La psychanalyse s’est avant tout construite dans une époque et dans un microcosme particulier qu’il est bon de connaître. Tout comme il est édifiant de découvrir les liens entre tout un tas de personnes que l’on n’imaginait pas forcément en relation et comment ces relations ont influé sur ses protagonistes. J’étais plutôt bien informée sur Anaïs Nin, son rapport à l’inceste et ses psychanalyses hautement toxiques pour ses analysants, j’ai découvert le rôle de Lou Andréas-Salomé, Sabina Spielman, Georges Bataille, Marguerite Duras, Marie Bonaparte, Anna Freud, Arthur Schnitzler, Henry Bauchau, Marilyn Monroe et tant d’autres dans l’histoire de la psychanalyse. C’était comme un puzzle qui se reconstituait au fil des pages alors que je ne savais même pas que ces pièces pouvaient s’emboîter avec celles de Freud, Lacan, Jung, etc.
Le livre est riche en anecdotes, passionnant et facile à lire, y compris pour un public non initié. Il peut même servir d’introduction au monde de la psychanalyse pour ceux qui cherchent à en savoir plus. En ce qui me concerne, il m’a vraiment permis d’y voir plus clair en recontextualisant les bribes lues et entendues çà et là. Je ne doute pas qu’il m’aidera aussi à mieux comprendre les émissions de France Culture à l’avenir.

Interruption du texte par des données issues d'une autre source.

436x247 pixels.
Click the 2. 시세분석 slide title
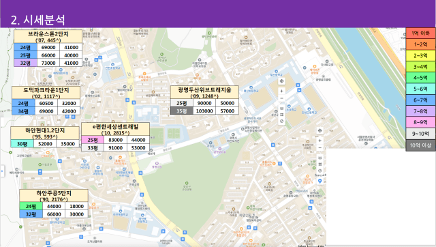tap(38, 20)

J’aurais pu extraire plein de passages qui m’ont interpellée pour les reprendre ici, mais je me suis contentée de ceux sur le polyamour et sur les néosexualités qui rentrent tout particulièrement dans le cadre de ce blog. C’est cependant le chapitre 52, intitulé quelque chose plutôt que rien, un chapitre différent des autres, qui continuera de trotter longtemps dans ma tête. La plume littéraire de Sarah Chiche y explose d’un coup et donne envie de s’intéresser au reste de sa production, loin des essais, mais sans doute pas si loin de sa propre quête analytique.

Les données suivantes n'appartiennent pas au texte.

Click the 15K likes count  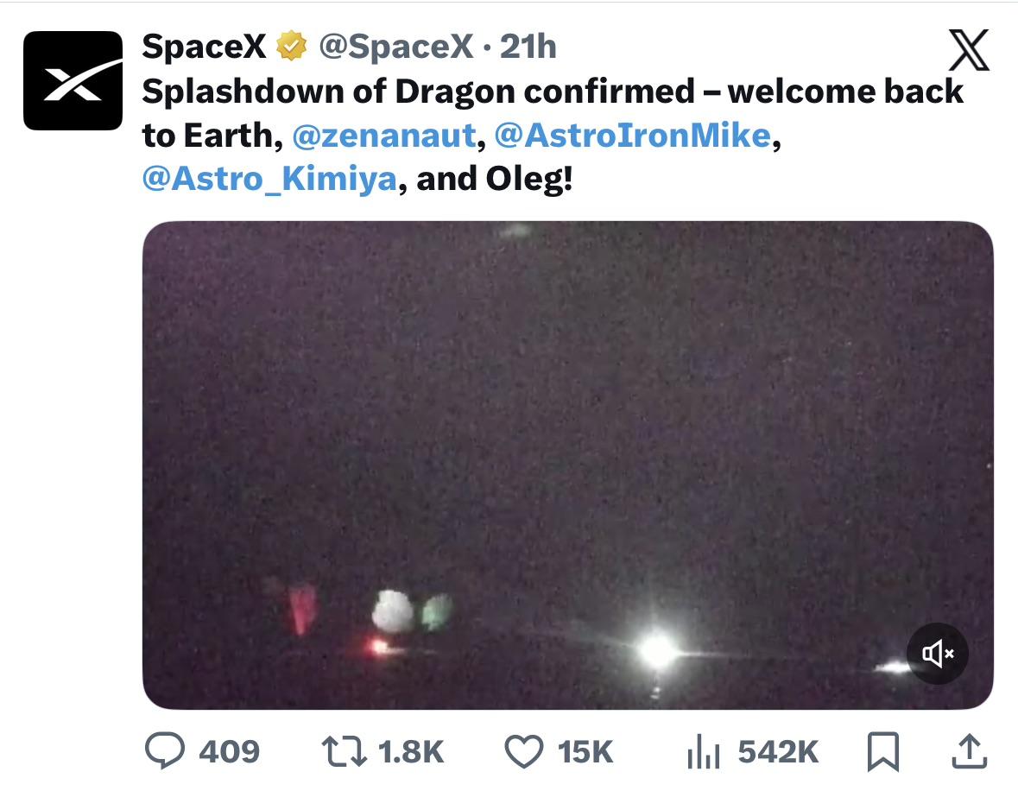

La neige déchira les ténèbres. Le spectacle des flocons ensevelissant la terre, les arbres et les rochers sous une pellicule blanche l’émerveilla. Rêveuse, elle regarda son téléphone. Elle sentit son visage se couvrir de rouge. Et quand bien même, se dit-elle, tout indiquerait que les êtres humains sont bien décidés à s’exterminer mutuellement jusqu’au dernier, l’amour justifie à mon sens d’endurer bien des chagrins et qu’il y ait quelque chose plutôt que rien.